This morning's EDUCAUSE 2007 general session was a panel discussion moderated by Mara Liasson (NPR) and featuring three members of the Spellings' Commission on the Future of Higher Education. The panelists were Robert Mendenhall (President, Western Governors University), Charlene Nunley (President Emerita, Montgomery College), and David Ward (President, American Council on Education). The panelists offered insights into the Commission's report and higher education's responses to date. They were asked specifically to comment on the role of technology in measurable performance improvement (the core theme of this blog). Particularly noteworthy from my perspective were:
- Ward commented that the focus of the Commission's work had been on general education and the weak articulation between the high-school experience and the college experience.
- Nunley was eloquent in her plea for serving adult students in ways that are convenient and affordable to all adults.
- Mendenhall carefully crafted the case for using technology to improve upon and account for productivity in higher education, just as technology has been used in almost all other sectors of the economy to improve productivity through service process redesign.

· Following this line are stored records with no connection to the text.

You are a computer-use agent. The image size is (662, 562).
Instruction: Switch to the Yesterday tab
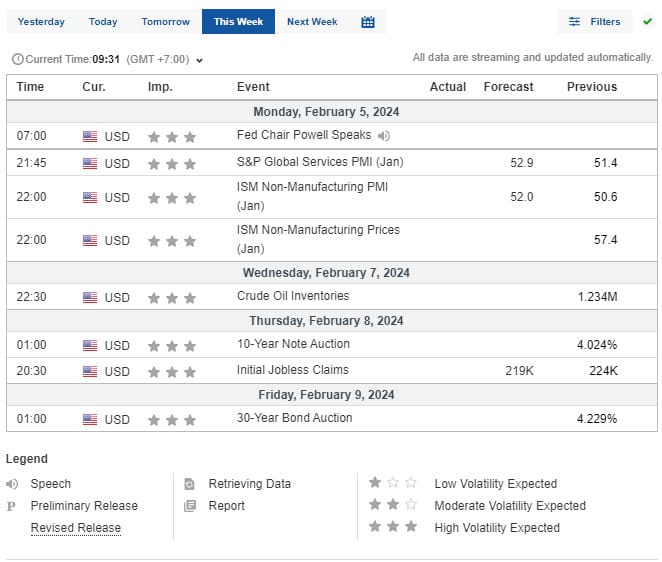[x=41, y=22]
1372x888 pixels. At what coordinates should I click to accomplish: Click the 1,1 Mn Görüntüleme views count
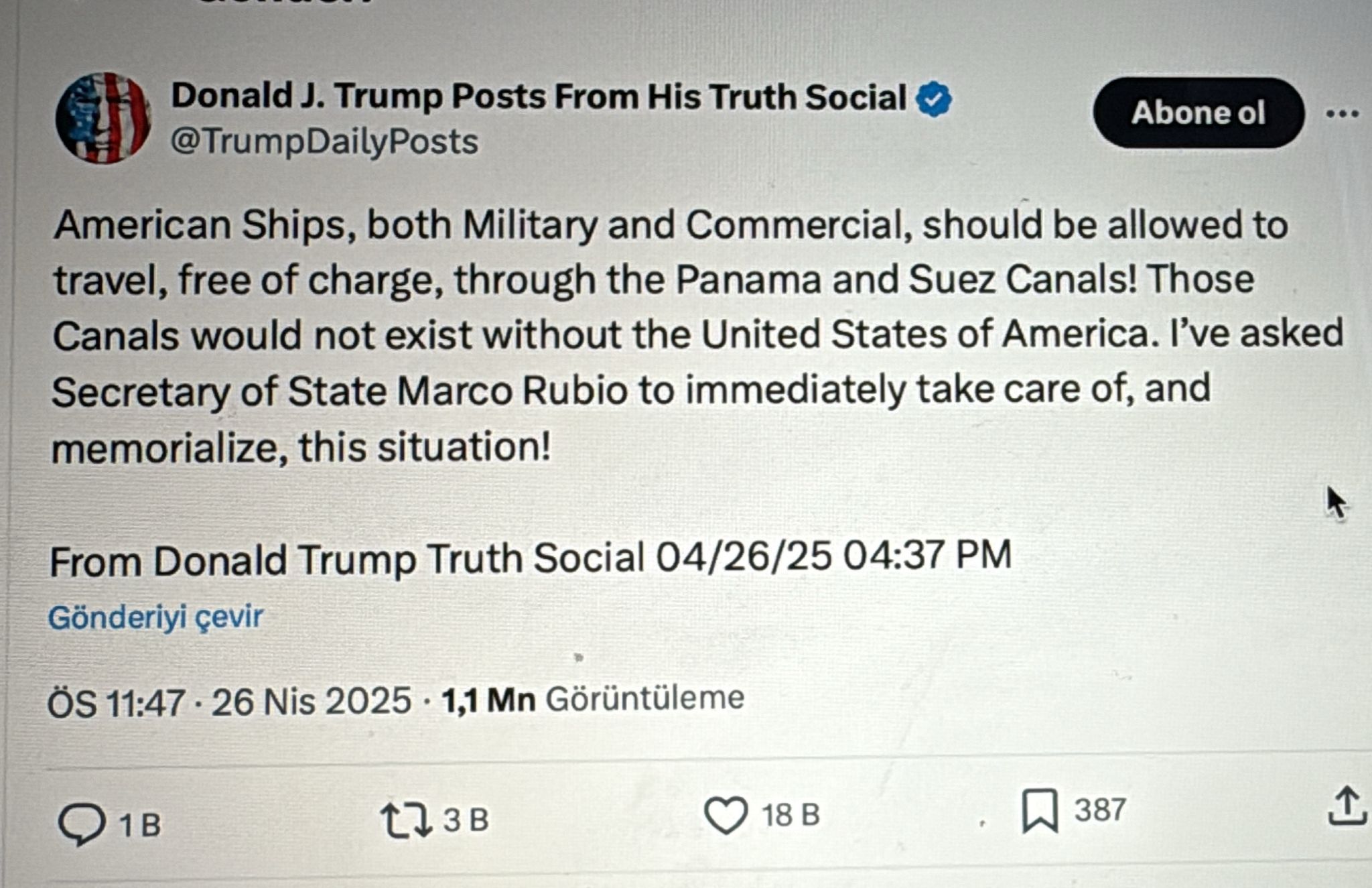tap(593, 699)

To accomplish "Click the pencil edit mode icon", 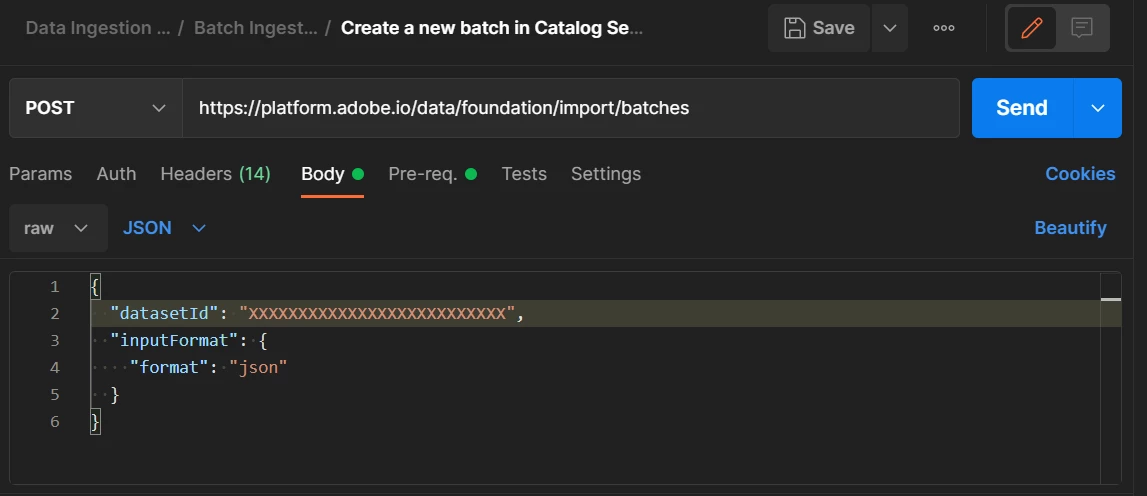I will [x=1031, y=28].
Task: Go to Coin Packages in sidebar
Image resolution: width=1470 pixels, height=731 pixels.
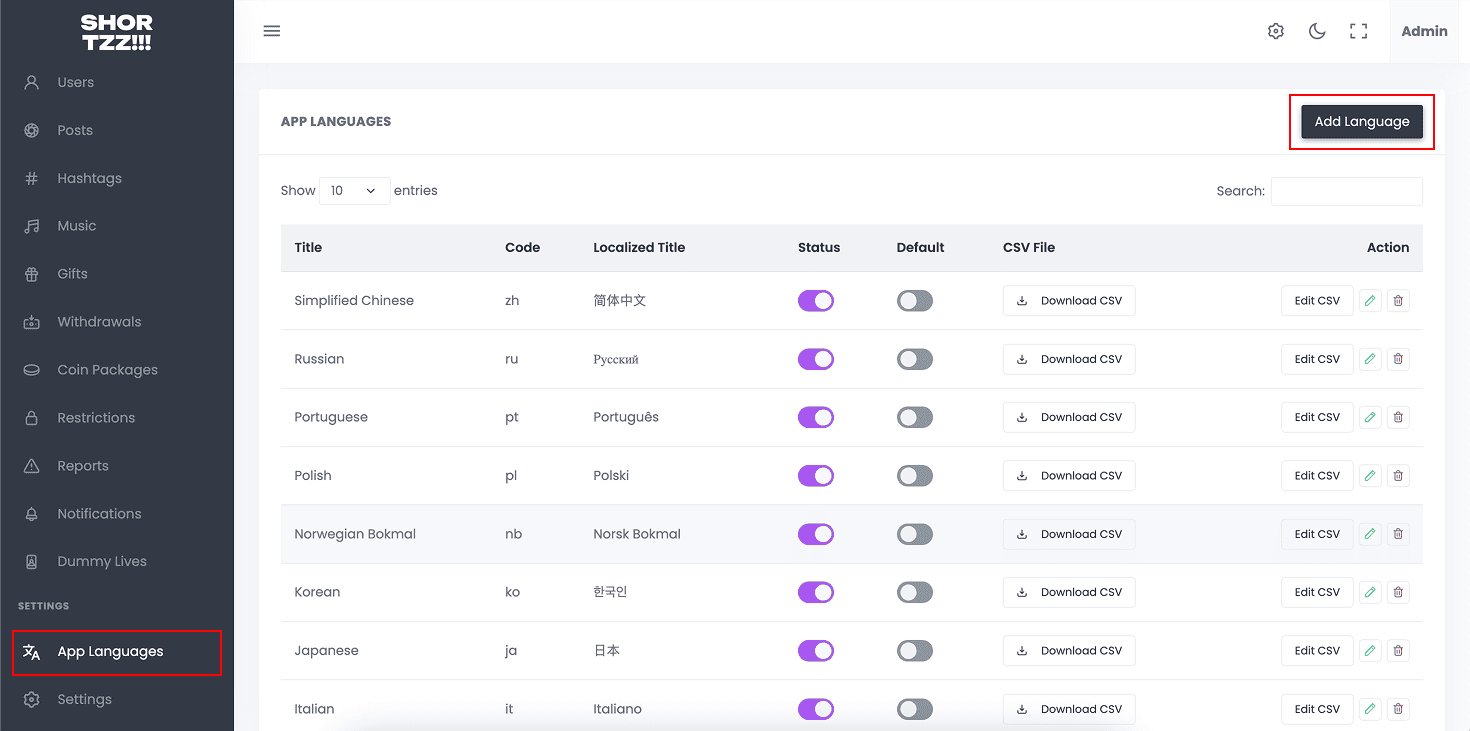Action: point(107,370)

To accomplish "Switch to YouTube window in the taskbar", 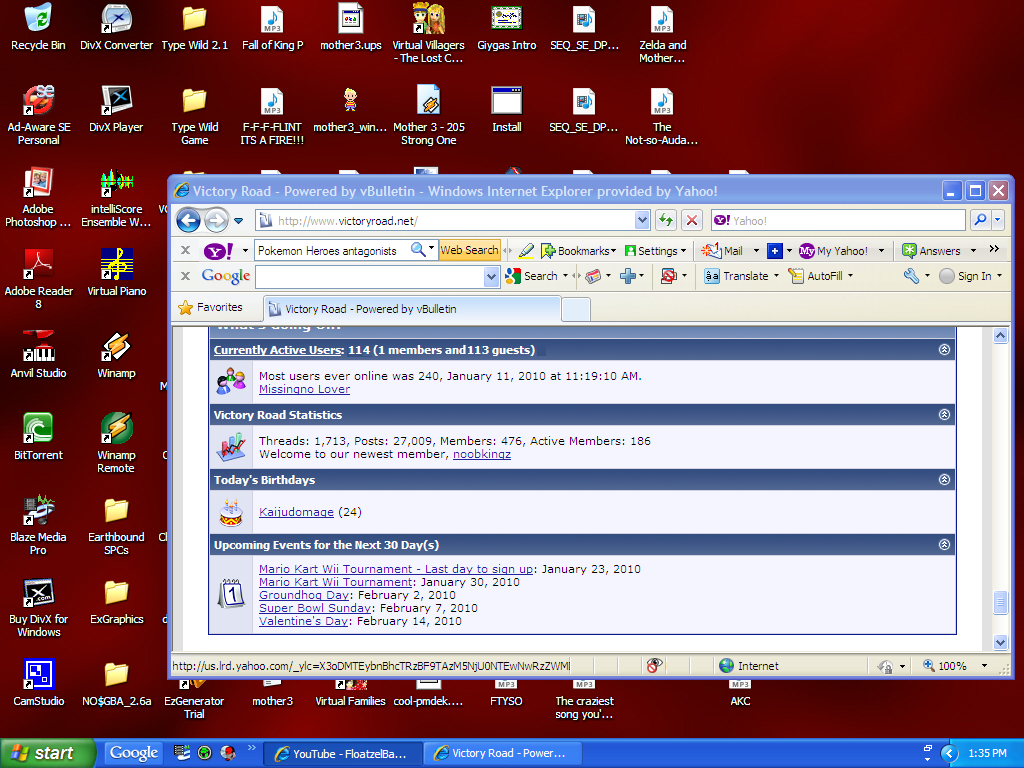I will point(341,753).
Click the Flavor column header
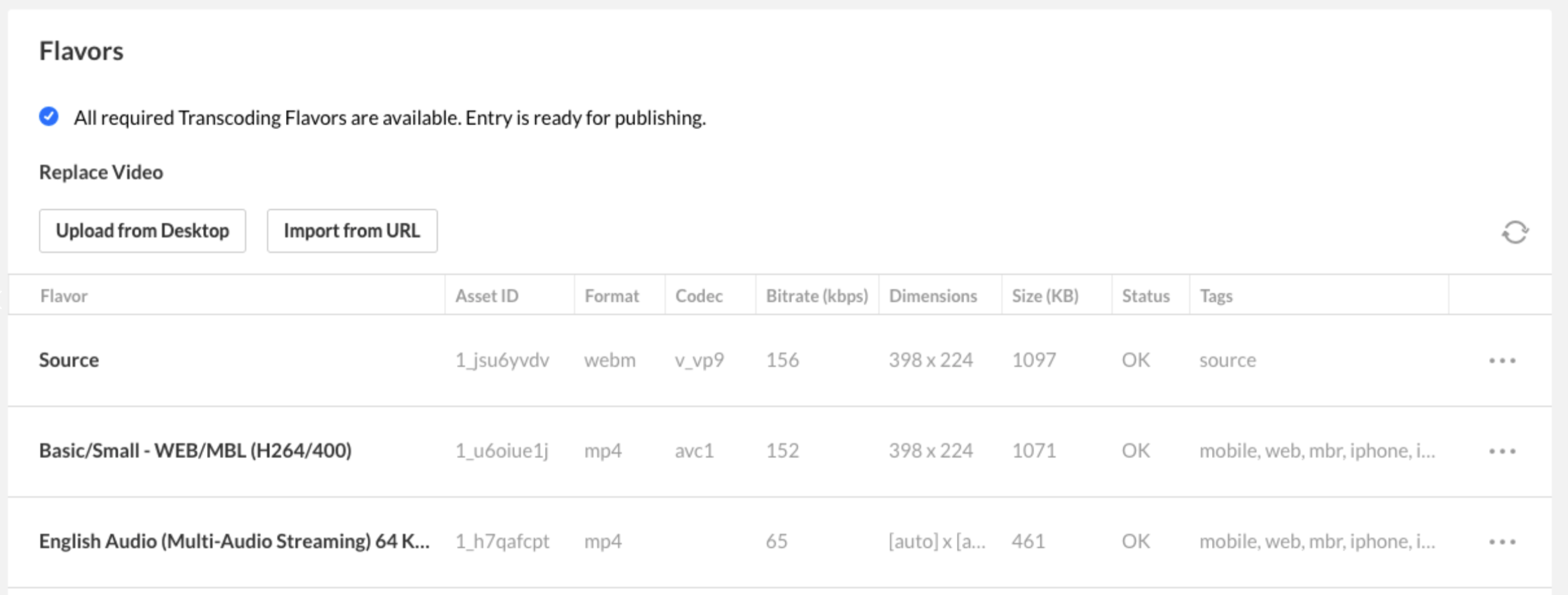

- Ward noted that higher education leaders are not familiar with the potential of technology to improve performance and productivity, and that only episodic progress will result until leaders make it a point to learn more about technology-enabled process redesign.
It would not be accurate to claim that the role of technology in measurably improving and accounting for institutional performance has been absent in the past several years of debate about the future of higher education. It was nevertheless appropriate that the role of technology in measurable performance improvement was front and center at this year's EDUCAUSE conference -- thanks largely to Liasson's insistence and Mendenhall's informed response.